— Problem to work on —
Keep writing the article below on why caching in an O/R mapper doesn't speed up data fetching, starting right after its last sentence.

— Text provided —
■ ■ ■ ■ ■ ■ ■
Why a cache in an O/R mapper doesn't make it fetch data faster.
Preface
One of the biggest myths in O/R mapper land is about
'caching'. It's often believed that using a cache inside an
O/R mapper makes queries much faster and thus makes the O/R
mapper more efficient. With that conclusion in hand, every
O/R mapper which doesn't use a cache is therefore less
efficient than the ones who do, right?
Well... not exactly. In this article I hope to explain that
caching in O/R mappers is not there for making queries more
efficient, but is there for uniquing. But more on
that later on. I hope that at the end of the article, I have
convinced the reader that the myth
Caching == more efficiency is indeed a myth. Beware,
it's perhaps a bit complicated here and there, I'll try to
explain it in as much layman's terms as possible.
What's a cache?
Before I can explain what a cache is, it's important to
understand what an entity is, what an entity instance is
etc. Please consult
this article
first to learn about what's meant with these terms.
A cache is an object store which manages objects so
you don't have to re-instantiate objects over and over
again, you can just re-use the instance you need from the
cache. A cache of an O/R mapper caches entity objects.
■ ■ ■ ■ ■ ■ ■
— Available data —
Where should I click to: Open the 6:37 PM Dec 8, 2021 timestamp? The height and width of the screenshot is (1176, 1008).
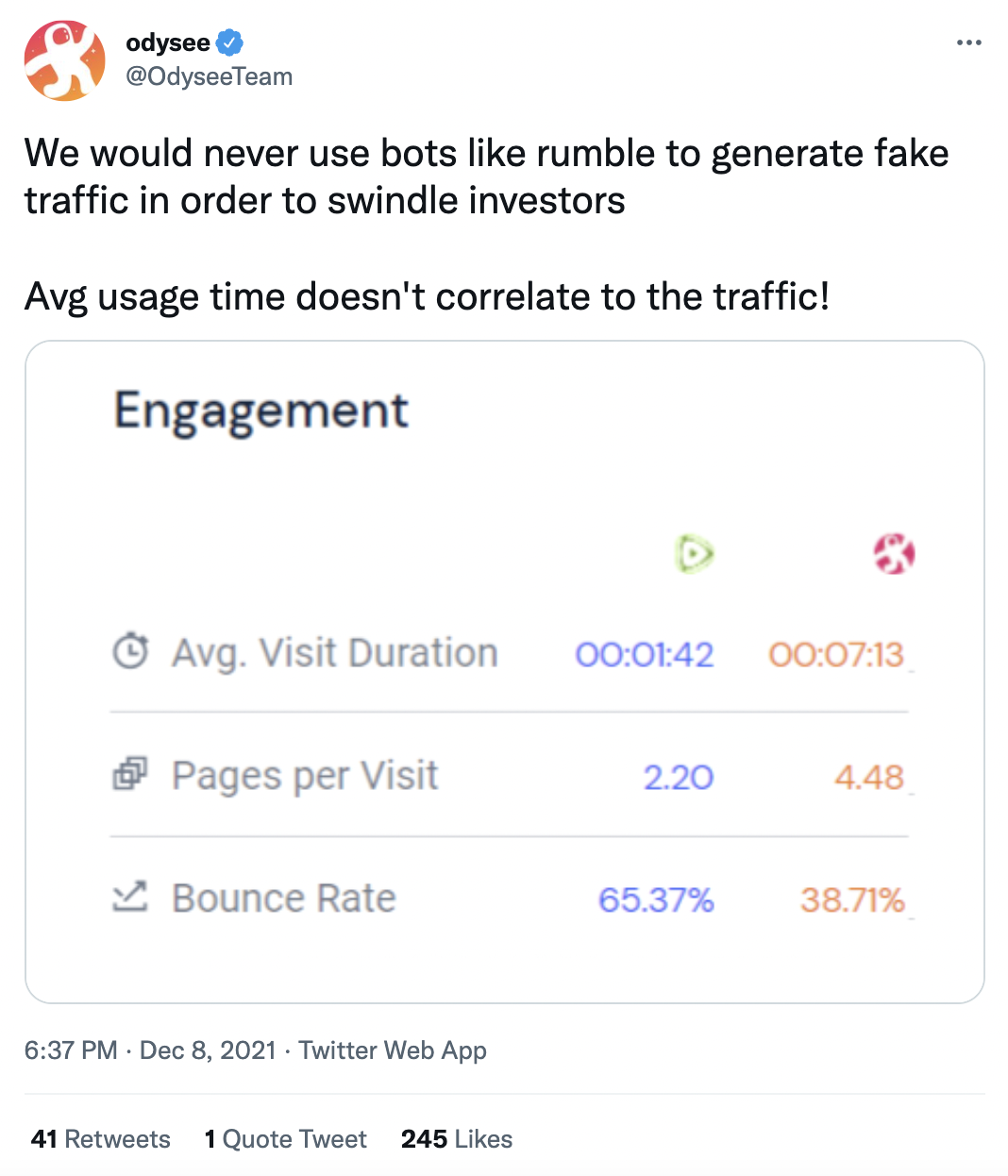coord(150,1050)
■ ■ ■ ■ ■ ■ ■
— Exercise result —
Pretty simple actually. When an entity is fetched from the
persistent storage (i.e. the database), the entity object
(i.e. the entity class instance which contains the entity
instance (== data)) which contains the data fetched, is
stored in the cache, if it's not there already. What exactly
does that mean: "if it's not there already" ? It means that
the entity object isn't there yet.
Caches in O/R mappers are above all used for a concept which
is called uniquing. Uniquing is about having a single
entity object for every entity (== data) loaded. This
means that if you load the entity of type Customer and with
PK "CHOPS" from the Northwind database, it gets stored in an
entity object, namely an instance of the Customer
entity class. What happens if you load the same entity with
PK "CHOPS" again in another instance of the Customer
entity class? You would end up with two instances of the
same class, but with the same data. So effectively
the objects represent the same entity.
This doesn't have to be a problem. Most actions on entities
don't require a unique entity object. After all,
they're all mirrors of the real entities in the
database and with a multi-appdomain application (like
desktop applications accessing the same database or a
multi-webserver using webapplication) you have the chance of
having multiple entity objects containing the same entity
data anyway.
However sometimes it can be a problem or an inconvenience.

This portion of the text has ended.